Supplementary Material
ACKNOWLEDGMENTS
We thank the staff of the Centro de Controle de Zoonoses (CCZ) in Salvador for their assistance in conducting the study. This work was supported by the Secretariat of Health Surveillance and Oswaldo Cruz Foundation, Brazilian Ministry of Health; CAPES (Coordination for the Improvement of Higher Education Personnel), Brazilian Ministry of Education; National Institutes of Health (grants R01 TW009504, U01 AI088752, R01 AI052473, R24 TW007988 and D43 TW00919); and Yale Institute for Biospheric Studies, Molecular Systematics and Conservation Genetics Center and Wilbur Downs Fellowship Program. We thank Danielle Edwards, Sarah Federman, and Ryan Garrick for their assistance during data collection and analysis, as well as The Yale Institute for Biospheric Studies, Molecular Systematics and Conservation Genetics Center for use of laboratory facilities. Brittney Kajdacsi was supported by a Science Scholarship from The Graduate Center, City University of New York (CUNY) during the writing of this manuscript.
Footnotes
DATA ACCESSIBILITY
Microsatellite genotypes and analysis input files: DRYAD entry doi: 10.5061/dryad.hd300.
AUTHOR INFORMATION
This project was carried out under the direction of Dr.
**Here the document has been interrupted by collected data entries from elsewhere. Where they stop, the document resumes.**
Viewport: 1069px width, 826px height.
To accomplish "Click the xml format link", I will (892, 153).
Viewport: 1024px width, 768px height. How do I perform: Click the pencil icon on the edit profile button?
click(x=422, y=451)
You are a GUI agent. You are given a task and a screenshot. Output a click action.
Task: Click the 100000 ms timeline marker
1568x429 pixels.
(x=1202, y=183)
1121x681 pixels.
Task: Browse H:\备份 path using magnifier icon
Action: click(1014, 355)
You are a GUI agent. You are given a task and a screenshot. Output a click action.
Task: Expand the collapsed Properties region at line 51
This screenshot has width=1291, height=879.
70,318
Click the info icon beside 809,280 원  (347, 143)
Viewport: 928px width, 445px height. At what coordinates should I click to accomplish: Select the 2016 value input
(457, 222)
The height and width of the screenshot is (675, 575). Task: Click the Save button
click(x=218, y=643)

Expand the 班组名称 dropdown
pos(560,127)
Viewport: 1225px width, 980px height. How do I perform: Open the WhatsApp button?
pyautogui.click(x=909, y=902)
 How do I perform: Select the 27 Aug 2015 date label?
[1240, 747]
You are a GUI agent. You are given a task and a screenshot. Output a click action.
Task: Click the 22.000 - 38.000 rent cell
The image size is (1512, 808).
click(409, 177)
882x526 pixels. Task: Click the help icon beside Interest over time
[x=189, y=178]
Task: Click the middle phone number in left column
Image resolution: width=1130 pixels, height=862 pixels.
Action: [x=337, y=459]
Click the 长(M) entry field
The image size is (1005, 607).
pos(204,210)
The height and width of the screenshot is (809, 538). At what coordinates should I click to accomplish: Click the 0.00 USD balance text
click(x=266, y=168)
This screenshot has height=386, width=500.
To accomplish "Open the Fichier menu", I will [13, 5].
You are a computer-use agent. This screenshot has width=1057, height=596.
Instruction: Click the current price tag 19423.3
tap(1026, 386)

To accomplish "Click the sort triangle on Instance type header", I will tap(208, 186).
Adalgisa Caccone in the Yale Department of Ecology and Evolutionary Biology and Dr. Albert Ko at the Department of Epidemiology of Microbial Diseases, Yale School of Public Health. FC, FP, GR, HF, MGR, JEC, AIK, and AC designed the study. FC, FP, and GR performed sample collection and rat tissue preparation in Brazil. FC and FP also contributed to manuscript preparation. JB and CH helped with analyses, performing PCA and DAPC, and NE/NC estimates, as well as contributing to manuscript preparation. BK, currently a Biology PhD student at City University of New York, performed all laboratory work and most of the analysis, in addition to preparing the manuscript. Her current research focuses on urban land- and stream-scape genomics of two salamander species in New York City. CH is currently a graduate student at Cornell University, and his research focuses on understanding spatial and environmental correlates of genomic variation in a variety of taxa. FC is an eco-epidemiologist interested in the study of urban ecology and infectious diseases in the developing with the aim to implement and evaluate disease control programs. GR and HF are biologists interested in rodent control to prevent zoonotic diseases. FP is a parasite ecologist interested in how reservoir host ecology and population dynamics impact the spatial and temporal distribution of zoonotic disease risk. JB is an evolutionary geneticist interested in disease vectors and pathogens, and their ecological interactions with humans. MGR is a molecular epidemiologist interested in human pathology and immunpathogenesis of parasitological and infectious diseases including hepatitis C, dengue, meningites, leptospirosis, chagas disase, and schistosomisais. JEC is an infectious disease epidemiologist interested in the transmission of zoonotic pathogens to humans, including directly-transmitted zoonotic viruses, such as the hantaviruses, arenaviruses and rabies, and vector-borne bacteria, including rickettsia, bartonella and borrelia. AIK is an infectious disease epidemiologist whose research focuses on the dynamics of health problems which have emerged, due to rapid urbanization and social inequity, and the interventions that are implemented in urban slum communities. AC is an evolutionary biologist interested in understanding spatial and temporal patterns and levels of genomic diversity in organisms of conservation or epidemiological concern.